If that’s all you see, you probably need to level up your soft skills.

Certainly the things you’re talking about are real, and particularly severe in some environments, but there’s a lot of room to improve your influence without engaging in any of that.

> If that’s all you see, you probably need to level up your soft skills.

Not OP but I honestly don't see how this comment/tone is warranted in response to what they wrote.

You have yet to meet someone at a company you work for you who does one or more of the things I listed above to successfully advance their career?

Many do. More common the further up the ladder you get. But I’ve been able to gain enough influence to affect most of the things I care about without engaging in that, unless you consider being friendly and supportive (something that did not come remotely naturally to me) to be brown-nosing.

If you want to significantly influence a lot of high-level strategic decision-making at very large companies, then you do probably need to engage in nasty things like that.
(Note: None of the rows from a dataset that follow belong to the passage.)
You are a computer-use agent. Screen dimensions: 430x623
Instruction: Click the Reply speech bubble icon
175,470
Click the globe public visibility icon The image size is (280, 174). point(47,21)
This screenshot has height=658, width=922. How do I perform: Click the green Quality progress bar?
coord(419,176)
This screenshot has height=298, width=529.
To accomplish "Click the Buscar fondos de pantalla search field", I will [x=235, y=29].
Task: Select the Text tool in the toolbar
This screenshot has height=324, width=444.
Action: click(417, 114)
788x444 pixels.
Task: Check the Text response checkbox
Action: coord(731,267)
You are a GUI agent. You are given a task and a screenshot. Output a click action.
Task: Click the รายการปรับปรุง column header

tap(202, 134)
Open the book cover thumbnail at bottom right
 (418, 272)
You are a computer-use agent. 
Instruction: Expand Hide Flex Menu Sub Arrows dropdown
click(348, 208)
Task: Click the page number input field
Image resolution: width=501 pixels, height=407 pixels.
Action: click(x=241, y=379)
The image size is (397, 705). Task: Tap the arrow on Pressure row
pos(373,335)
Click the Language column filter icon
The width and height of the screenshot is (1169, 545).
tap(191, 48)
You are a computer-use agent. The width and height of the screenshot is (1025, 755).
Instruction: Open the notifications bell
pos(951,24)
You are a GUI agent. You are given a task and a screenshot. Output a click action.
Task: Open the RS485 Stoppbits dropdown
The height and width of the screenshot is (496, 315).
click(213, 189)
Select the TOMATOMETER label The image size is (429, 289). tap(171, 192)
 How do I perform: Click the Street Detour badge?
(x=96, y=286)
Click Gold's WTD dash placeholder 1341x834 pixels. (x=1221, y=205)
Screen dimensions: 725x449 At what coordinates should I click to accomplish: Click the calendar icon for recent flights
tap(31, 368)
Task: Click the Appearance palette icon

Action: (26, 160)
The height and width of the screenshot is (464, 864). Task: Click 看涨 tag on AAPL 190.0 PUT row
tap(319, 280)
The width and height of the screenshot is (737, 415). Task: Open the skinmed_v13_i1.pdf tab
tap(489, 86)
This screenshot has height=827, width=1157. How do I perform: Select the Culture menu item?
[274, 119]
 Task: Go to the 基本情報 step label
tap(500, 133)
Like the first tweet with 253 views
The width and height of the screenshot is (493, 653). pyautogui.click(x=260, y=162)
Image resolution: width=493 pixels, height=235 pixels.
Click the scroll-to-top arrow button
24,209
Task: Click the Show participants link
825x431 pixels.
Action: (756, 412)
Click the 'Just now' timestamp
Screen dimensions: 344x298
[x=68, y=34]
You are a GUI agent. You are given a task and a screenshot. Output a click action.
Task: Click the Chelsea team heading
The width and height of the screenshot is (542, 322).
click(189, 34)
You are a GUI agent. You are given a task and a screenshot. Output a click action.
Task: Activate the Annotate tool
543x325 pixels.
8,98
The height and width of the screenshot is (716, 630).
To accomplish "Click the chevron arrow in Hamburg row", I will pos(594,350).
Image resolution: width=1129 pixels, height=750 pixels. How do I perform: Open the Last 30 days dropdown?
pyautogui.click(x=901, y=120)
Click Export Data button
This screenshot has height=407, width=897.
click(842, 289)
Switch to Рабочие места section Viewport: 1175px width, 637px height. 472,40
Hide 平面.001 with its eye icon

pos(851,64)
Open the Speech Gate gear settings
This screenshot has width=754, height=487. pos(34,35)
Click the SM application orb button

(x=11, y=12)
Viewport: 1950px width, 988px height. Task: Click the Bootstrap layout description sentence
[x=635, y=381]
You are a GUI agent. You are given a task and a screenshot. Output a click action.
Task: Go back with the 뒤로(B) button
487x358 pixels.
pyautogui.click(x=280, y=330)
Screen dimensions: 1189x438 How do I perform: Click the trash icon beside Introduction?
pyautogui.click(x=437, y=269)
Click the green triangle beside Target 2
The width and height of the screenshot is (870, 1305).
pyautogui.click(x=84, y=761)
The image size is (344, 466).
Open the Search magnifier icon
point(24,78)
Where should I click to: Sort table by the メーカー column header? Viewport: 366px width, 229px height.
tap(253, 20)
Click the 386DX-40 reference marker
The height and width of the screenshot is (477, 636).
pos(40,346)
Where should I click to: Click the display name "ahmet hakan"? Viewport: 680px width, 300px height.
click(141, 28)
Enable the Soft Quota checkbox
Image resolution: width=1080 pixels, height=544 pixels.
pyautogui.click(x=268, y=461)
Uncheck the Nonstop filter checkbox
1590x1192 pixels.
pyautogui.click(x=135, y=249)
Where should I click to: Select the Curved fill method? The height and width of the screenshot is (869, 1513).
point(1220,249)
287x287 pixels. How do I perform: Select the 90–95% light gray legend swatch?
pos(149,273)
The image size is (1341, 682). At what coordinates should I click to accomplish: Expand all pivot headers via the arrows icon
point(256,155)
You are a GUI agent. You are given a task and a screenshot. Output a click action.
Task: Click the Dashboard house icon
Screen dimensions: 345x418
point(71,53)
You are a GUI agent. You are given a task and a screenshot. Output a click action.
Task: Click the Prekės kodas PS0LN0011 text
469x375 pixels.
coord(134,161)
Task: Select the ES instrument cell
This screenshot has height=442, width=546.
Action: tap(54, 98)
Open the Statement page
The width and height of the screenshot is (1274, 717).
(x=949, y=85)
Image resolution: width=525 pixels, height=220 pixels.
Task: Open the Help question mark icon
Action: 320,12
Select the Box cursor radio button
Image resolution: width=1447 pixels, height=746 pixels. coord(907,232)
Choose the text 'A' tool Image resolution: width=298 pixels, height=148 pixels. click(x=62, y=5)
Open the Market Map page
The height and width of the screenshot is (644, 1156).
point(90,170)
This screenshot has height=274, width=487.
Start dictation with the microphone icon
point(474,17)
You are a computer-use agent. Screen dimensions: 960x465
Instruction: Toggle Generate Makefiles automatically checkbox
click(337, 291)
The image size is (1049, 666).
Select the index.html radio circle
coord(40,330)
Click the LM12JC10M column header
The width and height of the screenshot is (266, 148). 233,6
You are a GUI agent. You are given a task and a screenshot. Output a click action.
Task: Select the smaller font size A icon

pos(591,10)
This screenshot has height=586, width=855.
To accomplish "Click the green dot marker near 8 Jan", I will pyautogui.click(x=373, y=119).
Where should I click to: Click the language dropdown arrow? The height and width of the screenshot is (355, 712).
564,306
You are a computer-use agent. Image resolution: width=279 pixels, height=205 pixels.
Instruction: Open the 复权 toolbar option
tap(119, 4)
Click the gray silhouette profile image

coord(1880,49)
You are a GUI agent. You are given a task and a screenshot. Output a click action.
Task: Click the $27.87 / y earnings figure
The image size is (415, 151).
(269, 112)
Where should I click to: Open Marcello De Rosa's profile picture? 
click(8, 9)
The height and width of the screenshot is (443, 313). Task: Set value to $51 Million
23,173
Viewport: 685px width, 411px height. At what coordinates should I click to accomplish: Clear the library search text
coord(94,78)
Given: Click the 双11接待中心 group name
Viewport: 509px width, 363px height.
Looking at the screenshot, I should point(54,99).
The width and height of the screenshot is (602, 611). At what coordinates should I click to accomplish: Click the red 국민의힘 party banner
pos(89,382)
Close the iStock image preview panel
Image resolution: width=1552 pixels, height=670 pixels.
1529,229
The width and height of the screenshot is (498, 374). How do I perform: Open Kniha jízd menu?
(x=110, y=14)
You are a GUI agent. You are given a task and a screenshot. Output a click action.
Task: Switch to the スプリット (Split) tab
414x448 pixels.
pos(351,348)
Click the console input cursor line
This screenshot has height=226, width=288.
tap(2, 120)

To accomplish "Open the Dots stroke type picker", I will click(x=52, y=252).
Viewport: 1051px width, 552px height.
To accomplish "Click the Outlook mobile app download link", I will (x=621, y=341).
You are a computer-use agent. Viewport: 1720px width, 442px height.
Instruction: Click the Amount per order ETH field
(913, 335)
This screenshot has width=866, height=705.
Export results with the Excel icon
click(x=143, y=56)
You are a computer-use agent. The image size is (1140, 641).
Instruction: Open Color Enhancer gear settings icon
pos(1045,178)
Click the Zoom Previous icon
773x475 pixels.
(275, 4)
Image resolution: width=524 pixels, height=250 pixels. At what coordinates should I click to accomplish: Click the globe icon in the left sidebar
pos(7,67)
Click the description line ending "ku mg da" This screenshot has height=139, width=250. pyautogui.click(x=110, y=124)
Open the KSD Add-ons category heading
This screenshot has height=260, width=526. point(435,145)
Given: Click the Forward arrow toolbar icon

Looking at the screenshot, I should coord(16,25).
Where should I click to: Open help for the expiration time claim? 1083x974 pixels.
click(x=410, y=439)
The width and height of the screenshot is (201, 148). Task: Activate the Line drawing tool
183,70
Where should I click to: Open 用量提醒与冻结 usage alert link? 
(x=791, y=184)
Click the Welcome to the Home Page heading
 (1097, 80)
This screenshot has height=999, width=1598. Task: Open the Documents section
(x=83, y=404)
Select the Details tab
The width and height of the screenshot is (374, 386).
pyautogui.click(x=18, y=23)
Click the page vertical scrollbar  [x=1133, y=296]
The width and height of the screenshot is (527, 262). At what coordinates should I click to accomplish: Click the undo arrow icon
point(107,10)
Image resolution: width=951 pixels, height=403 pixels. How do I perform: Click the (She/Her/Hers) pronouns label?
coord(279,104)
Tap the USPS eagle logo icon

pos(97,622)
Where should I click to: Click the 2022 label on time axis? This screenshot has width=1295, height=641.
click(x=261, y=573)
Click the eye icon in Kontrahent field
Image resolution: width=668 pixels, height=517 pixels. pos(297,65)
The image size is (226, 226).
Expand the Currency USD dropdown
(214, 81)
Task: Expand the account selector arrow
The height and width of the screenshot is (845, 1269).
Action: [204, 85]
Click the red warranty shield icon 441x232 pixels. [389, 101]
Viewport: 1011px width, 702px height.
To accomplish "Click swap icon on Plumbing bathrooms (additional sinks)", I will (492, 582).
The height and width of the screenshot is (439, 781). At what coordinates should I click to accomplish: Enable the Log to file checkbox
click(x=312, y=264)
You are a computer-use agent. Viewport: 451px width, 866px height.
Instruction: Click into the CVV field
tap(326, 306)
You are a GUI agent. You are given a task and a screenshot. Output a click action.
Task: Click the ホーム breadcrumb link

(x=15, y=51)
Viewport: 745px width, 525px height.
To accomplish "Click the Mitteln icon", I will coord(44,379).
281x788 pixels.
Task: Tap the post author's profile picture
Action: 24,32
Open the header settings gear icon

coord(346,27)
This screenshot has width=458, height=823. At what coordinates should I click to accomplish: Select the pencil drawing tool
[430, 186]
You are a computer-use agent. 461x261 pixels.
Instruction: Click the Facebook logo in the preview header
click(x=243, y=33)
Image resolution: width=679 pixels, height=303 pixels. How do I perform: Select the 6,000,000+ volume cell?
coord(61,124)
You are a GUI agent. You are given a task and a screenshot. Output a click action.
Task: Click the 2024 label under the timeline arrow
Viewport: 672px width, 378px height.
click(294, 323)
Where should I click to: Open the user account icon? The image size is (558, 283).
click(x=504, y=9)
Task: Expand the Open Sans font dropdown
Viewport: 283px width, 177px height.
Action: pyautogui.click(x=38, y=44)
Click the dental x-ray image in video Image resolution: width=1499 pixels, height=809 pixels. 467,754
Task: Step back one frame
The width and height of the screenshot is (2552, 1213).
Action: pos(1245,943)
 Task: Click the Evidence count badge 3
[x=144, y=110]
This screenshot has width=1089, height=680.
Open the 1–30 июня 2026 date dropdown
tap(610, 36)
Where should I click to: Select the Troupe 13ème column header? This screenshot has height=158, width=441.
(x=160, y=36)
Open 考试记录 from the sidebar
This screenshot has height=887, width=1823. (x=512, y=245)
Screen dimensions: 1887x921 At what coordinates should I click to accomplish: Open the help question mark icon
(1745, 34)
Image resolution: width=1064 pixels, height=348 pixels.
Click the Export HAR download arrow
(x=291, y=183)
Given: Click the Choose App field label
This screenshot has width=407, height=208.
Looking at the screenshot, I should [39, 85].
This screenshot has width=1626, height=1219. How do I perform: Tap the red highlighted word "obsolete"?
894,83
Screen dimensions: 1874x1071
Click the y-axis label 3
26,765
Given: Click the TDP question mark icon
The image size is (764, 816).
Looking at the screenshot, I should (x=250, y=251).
But most of us don’t work at that scope.

I don't think that's their point.

I think their point is that you can have influence without doing these things.

Then I was misunderstood as well.

As if anyone, myself included, would suggest that my listed items are the only way to influence your employer is a hilariously bad faith read.

I take issue with TFA framing the problem of people saying they hate "employment politics" as a you problem when I am of the opinion it is a leadership problem. Bad leaders fail to, or refuse to, see the things I listed as "bad politics".

Just take my supplements, bro. It'll fix your "soft skills", bro.

I think you were misunderstood as well, yes.